Image for 03/31/03 DiscussionDiscussion:  LGV, which is due to the so-called LGV serovars (L1, L2, L3) of Chlamydia trachomatis, is a sporadic disease in North America and Europe, where it is now very uncommonly seen.  In many tropical countries it is still highly endemic, including parts of Africa, India, Southeast Asia, as well as in Amazon regions of Perú and Brasil.  In Iquitos, which has a large sex industry due to the simultaneous presence of military bases, oil/gas workers, and narco-traffickers, infection is highly prevalent.  Diagnosis is usually made on clinical grounds as isolation in culture, PCR, LCR, antigen detection, antibody detection tests are not available.  Examination of smears an biopsy material with giemsa staining for inclusion bodies is laborious and of low sensitivity.  Ideally, syphilis and HIV serology as well as urethral cultures should be done, but in practice in this highly endemic and resource poor setting rarely are.

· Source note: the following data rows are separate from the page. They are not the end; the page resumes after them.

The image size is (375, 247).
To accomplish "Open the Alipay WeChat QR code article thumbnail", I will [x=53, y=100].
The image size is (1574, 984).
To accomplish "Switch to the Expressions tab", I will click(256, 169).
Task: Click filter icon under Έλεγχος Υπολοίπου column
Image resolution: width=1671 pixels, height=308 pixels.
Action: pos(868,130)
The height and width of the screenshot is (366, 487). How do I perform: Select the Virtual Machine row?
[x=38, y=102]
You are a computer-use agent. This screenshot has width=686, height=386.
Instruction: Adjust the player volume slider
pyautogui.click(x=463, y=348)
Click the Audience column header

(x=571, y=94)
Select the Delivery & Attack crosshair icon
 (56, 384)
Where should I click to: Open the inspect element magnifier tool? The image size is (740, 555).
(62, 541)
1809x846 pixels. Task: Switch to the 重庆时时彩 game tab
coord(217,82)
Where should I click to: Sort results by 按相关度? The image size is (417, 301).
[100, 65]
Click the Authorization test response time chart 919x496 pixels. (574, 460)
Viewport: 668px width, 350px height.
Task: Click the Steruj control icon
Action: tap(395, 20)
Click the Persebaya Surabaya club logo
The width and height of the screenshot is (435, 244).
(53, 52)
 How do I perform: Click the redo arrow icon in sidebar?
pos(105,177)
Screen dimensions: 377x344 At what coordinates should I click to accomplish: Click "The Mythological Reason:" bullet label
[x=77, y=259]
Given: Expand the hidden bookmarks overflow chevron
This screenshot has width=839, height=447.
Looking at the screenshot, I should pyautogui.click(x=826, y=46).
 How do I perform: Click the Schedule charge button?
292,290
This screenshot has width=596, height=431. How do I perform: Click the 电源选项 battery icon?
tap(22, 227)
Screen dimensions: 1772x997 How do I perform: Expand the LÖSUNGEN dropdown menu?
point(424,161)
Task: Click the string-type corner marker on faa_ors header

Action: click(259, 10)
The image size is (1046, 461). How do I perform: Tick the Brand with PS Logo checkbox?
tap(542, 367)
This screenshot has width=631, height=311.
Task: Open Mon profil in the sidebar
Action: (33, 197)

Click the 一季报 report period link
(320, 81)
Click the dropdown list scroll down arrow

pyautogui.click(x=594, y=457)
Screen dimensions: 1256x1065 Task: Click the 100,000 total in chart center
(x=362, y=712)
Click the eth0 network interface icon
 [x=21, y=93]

Clinically, LGV presents in 3 stages.  Primary LGV presents as a small painless papule (or ulcer) at the site of initial infection which may be penis, labia, vagina, or cervix.  It heals spontaneously in a few days and is only noticed by the patient in 3 to 53 percent of cases.  Receptive anal intercourse in males or females may result in a primary anal or rectal infection.

Most often patients present in the secondary stage after the primary lesion has healed and the inguinal lymphadenopathy syndrome is the most common manifestation.  However, affected nodes represent a regional lymphadenitis, so peri-rectal and deep iliac nodes may be affected in the case of primary anal, cervical, or posterior urethral infection.  There are often constitutional symptoms such as fever, malaise and myalgia.  The ?inguinal syndrome? is a painful adenopathy developing 2-6 weeks after initial infection and is unilateral in two-thirds of cases.  Inflammation spreads to overlying skin which often becomes fixed and matted over underlying lymph nodes.  The inguinal ligament separates matted inguinal and femoral lymph nodes forming the pathognomonic ?groove sign?.  See arrow in image for subtle suggestion of a groove in our patient.  Fluctuant buboes may form which may spontaneously rupture or may eventually heal after several months if not treated.  Anorectal disease is associated with proctitis which may be hemorrhagic and with ulceration which may be mistaken for inflammatory bowel disease.  Regional adenopathy in the pelvic, iliac or obturator area may develop and may cause lower abdominal or back pain.

Tertiary disease results from lack of treatment, so is uncommonly seen.  Chronic lymphatic scarring may result in lymphedeman or elephantiasis of the genitalia or breakdown of the overlying skin.

Syphilis, chancroid, and herpes may present with inguinal adenopathy but in those cases there is usually a current or recent history of genital ulcer elicited from the patient.  Bubo formation does not occur with the latter diseases and if present other diagnostic considerations would be plague, tularemia, or tuberculosis.

Treatment consists of doxycycline, or less desirably tetracycline, for 21 days with erythromycin as a second line.  Azithromycin 1 gm once a week for 3 weeks is likelly effective but clinical data is lacking.  Buboes may require aspiration through intact skin or less commonly incision in order to prevent chronic scarring.